====== INPUT FOR THIS TASK
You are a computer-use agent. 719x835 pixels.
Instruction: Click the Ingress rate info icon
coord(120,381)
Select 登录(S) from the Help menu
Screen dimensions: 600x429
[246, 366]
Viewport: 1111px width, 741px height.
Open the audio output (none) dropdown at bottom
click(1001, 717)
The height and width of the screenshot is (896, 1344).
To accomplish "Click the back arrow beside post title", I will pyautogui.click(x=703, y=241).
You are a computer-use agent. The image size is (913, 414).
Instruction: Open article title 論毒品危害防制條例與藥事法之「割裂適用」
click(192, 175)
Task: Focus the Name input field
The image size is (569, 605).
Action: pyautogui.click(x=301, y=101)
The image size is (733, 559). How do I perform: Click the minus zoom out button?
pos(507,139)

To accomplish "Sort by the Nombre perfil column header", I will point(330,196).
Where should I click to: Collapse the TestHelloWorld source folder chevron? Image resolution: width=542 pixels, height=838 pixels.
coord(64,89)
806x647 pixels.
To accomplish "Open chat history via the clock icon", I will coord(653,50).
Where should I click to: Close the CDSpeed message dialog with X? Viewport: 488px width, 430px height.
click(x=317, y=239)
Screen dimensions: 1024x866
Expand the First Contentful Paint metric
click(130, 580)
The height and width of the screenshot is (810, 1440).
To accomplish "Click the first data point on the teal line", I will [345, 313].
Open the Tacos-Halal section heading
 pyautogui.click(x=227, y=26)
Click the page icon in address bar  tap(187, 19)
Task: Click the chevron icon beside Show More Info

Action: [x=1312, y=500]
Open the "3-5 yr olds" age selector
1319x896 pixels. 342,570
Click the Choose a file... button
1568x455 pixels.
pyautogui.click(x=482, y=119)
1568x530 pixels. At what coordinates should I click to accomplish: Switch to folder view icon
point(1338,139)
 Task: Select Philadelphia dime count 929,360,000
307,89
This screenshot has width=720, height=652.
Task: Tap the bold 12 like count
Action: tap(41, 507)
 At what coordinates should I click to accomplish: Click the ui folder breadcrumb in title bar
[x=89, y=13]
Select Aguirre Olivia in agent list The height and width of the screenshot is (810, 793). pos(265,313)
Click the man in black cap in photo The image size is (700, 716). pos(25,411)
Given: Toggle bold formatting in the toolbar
============
_WHAT THE TASK ASKS:_ Every record should be repeated exactly; please leave none out.

_RESPONSE:_
You are a computer-use agent. 719x835 pixels.
Instruction: Click the Ingress rate info icon
coord(120,381)
Select 登录(S) from the Help menu
Screen dimensions: 600x429
[246, 366]
Viewport: 1111px width, 741px height.
Open the audio output (none) dropdown at bottom
click(1001, 717)
The height and width of the screenshot is (896, 1344).
To accomplish "Click the back arrow beside post title", I will pyautogui.click(x=703, y=241).
You are a computer-use agent. The image size is (913, 414).
Instruction: Open article title 論毒品危害防制條例與藥事法之「割裂適用」
click(192, 175)
Task: Focus the Name input field
The image size is (569, 605).
Action: pyautogui.click(x=301, y=101)
The image size is (733, 559). How do I perform: Click the minus zoom out button?
pos(507,139)

To accomplish "Sort by the Nombre perfil column header", I will point(330,196).
Where should I click to: Collapse the TestHelloWorld source folder chevron? Image resolution: width=542 pixels, height=838 pixels.
coord(64,89)
806x647 pixels.
To accomplish "Open chat history via the clock icon", I will coord(653,50).
Where should I click to: Close the CDSpeed message dialog with X? Viewport: 488px width, 430px height.
click(x=317, y=239)
Screen dimensions: 1024x866
Expand the First Contentful Paint metric
click(130, 580)
The height and width of the screenshot is (810, 1440).
To accomplish "Click the first data point on the teal line", I will [345, 313].
Open the Tacos-Halal section heading
 pyautogui.click(x=227, y=26)
Click the page icon in address bar  tap(187, 19)
Task: Click the chevron icon beside Show More Info

Action: [x=1312, y=500]
Open the "3-5 yr olds" age selector
1319x896 pixels. 342,570
Click the Choose a file... button
1568x455 pixels.
pyautogui.click(x=482, y=119)
1568x530 pixels. At what coordinates should I click to accomplish: Switch to folder view icon
point(1338,139)
 Task: Select Philadelphia dime count 929,360,000
307,89
This screenshot has width=720, height=652.
Task: Tap the bold 12 like count
Action: tap(41, 507)
 At what coordinates should I click to accomplish: Click the ui folder breadcrumb in title bar
[x=89, y=13]
Select Aguirre Olivia in agent list The height and width of the screenshot is (810, 793). pos(265,313)
Click the man in black cap in photo The image size is (700, 716). pos(25,411)
Given: Toggle bold formatting in the toolbar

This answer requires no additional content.